# [Extract]
┄┄┄┄┄┄
For DNS servers specifically, distinguish between primary and secondary resolvers. The secondary resolver (ns2) receives very little traffic and has a cold cache, making generic cache hit ratio alerts inappropriate.

Values: "primary", "secondary"

Example use case: The unbound_low_cache_hit_ratio alert fires on ns2 because its cache hit ratio (~62%) is lower than ns1 (~90%). This is expected behavior since ns2 gets ~100x less traffic. With a dns_role label, the alert can either exclude secondaries or use different thresholds:

# Only alert on primary DNS
unbound_cache_hit_ratio < 0.7 and on(instance) unbound_up{dns_role="primary"}

# Or use different thresholds
(unbound_cache_hit_ratio < 0.7 and on(instance) unbound_up{dns_role="primary"})
or
(unbound_cache_hit_ratio < 0.5 and on(instance) unbound_up{dns_role="secondary"})

Implementation

This implementation uses a shared homelab.host module that provides host metadata for multiple consumers (Prometheus labels, deployment tiers, etc.). See also docs/plans/nats-deploy-service.md which uses the same module for deployment tier assignment.
┄┄┄┄┄┄
# [Input data]
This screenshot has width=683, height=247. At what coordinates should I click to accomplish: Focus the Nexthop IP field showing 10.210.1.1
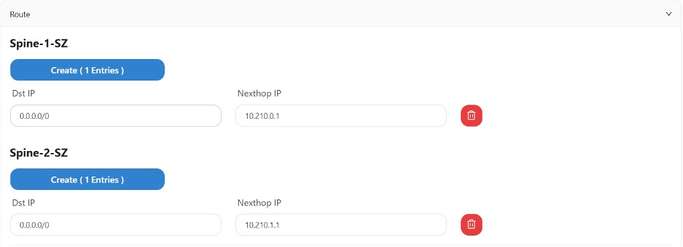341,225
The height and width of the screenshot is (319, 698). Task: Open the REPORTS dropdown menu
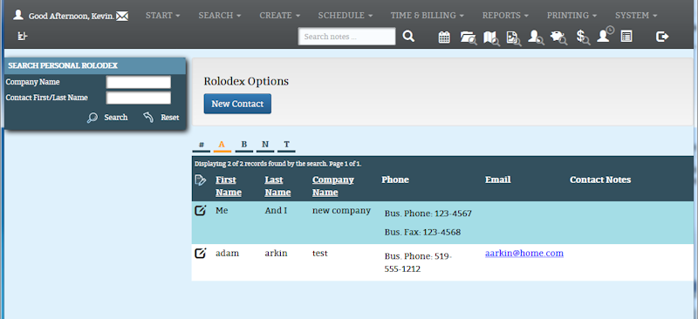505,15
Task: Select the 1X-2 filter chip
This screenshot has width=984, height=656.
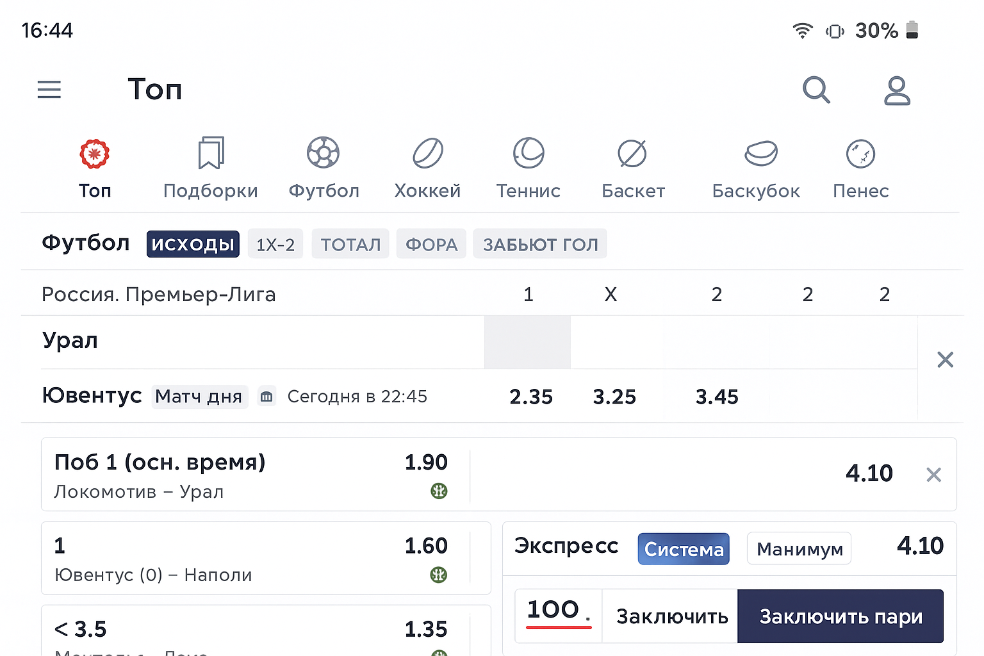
┄┄┄┄┄┄
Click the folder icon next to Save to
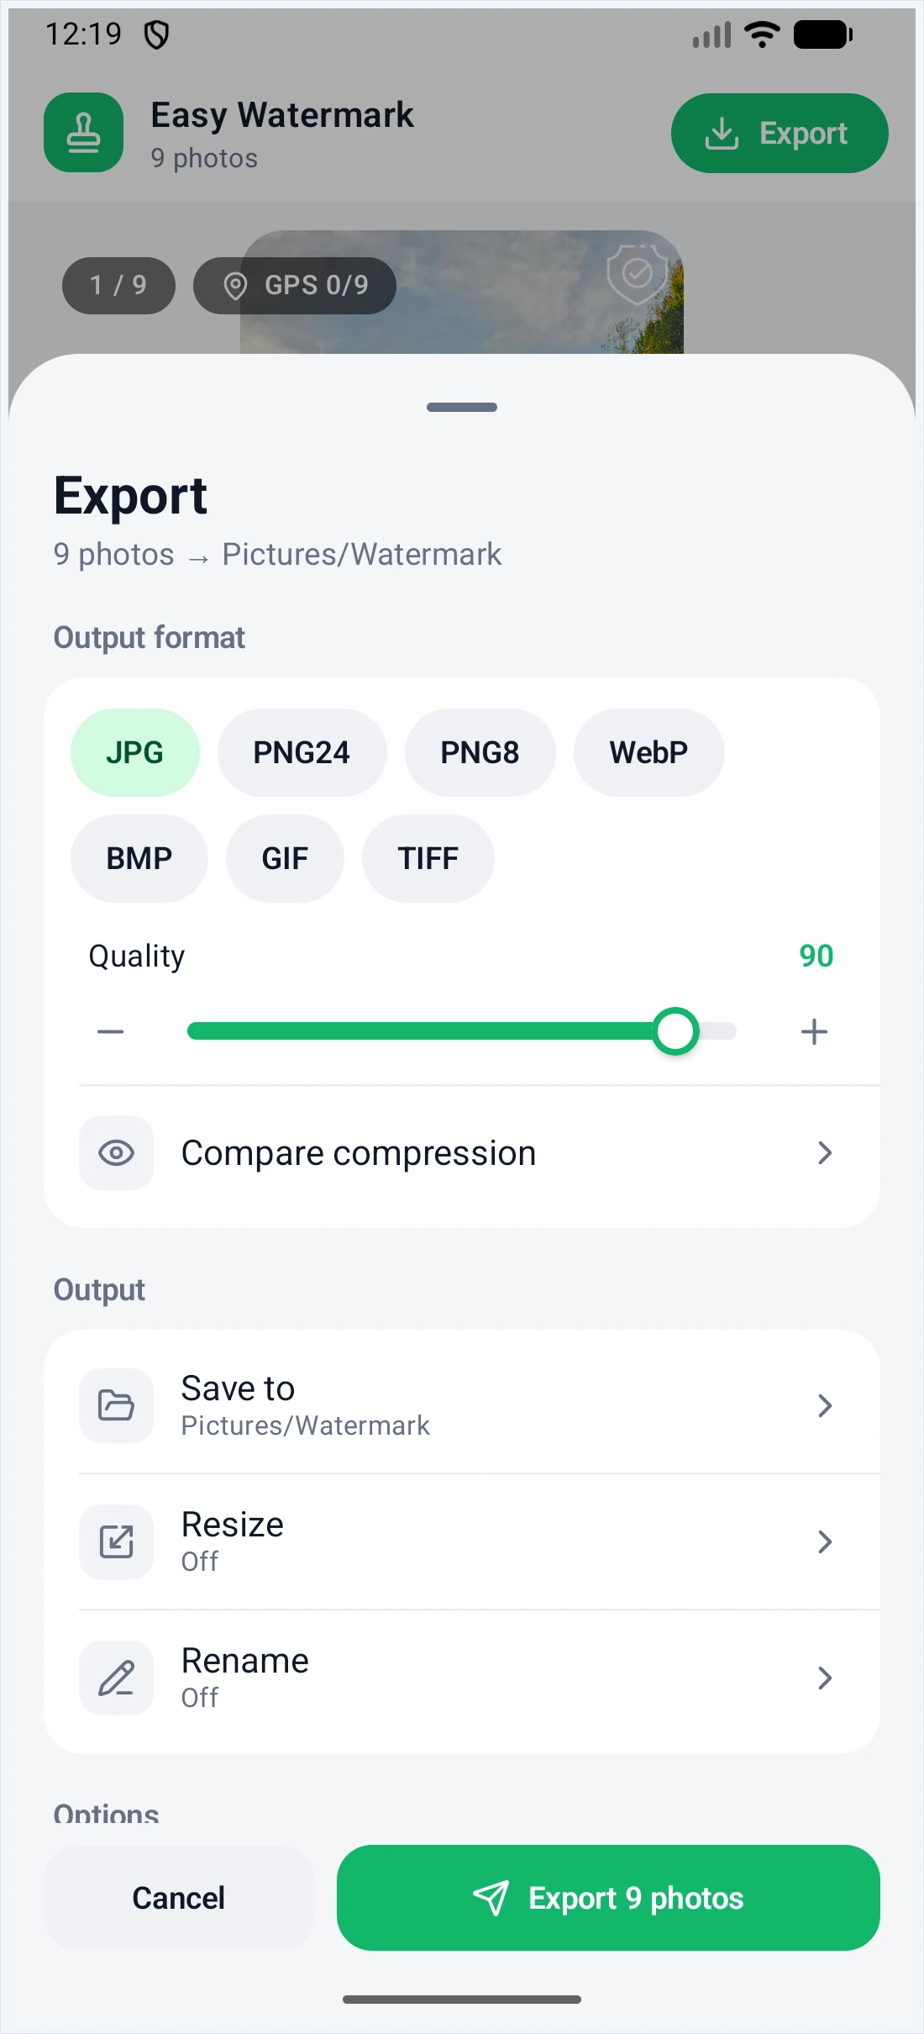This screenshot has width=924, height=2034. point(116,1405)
┄┄┄┄┄┄
# [Exercise objective]
List each distinct name in the DNS resolver text that begins with "unbound_".

# [Response area]
unbound_low_cache_hit_ratio
unbound_cache_hit_ratio
unbound_up